__About this exercise__
Would you please reproduce all the entries word for word, minus the pictures?

__Listed records__
════════════════════
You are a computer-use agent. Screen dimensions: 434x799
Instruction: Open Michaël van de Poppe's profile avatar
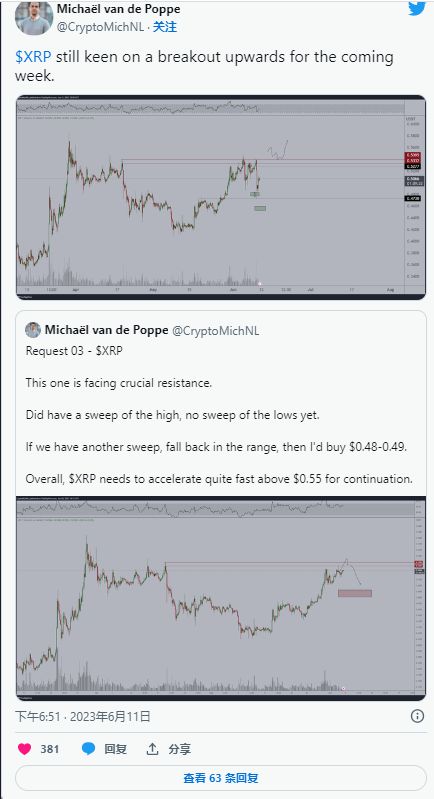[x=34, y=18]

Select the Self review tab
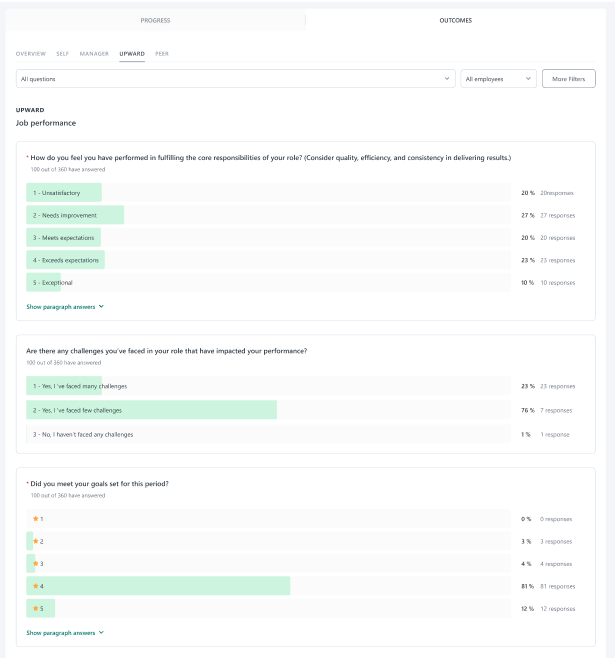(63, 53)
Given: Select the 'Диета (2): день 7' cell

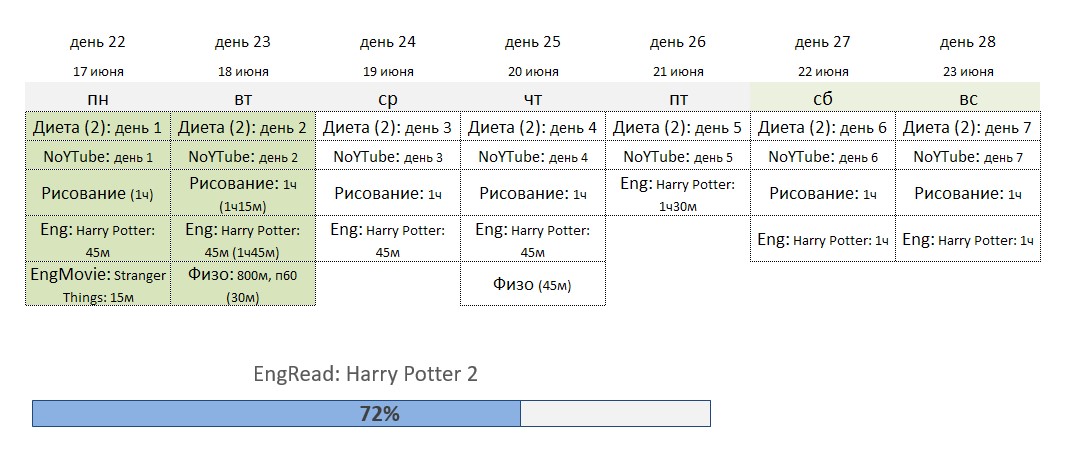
════════════════════
__Solution below__
You are a computer-use agent. Screen dimensions: 434x799
Instruction: Open Michaël van de Poppe's profile avatar
[x=34, y=18]

Select the Self review tab
(63, 53)
Given: Select the 'Диета (2): день 7' cell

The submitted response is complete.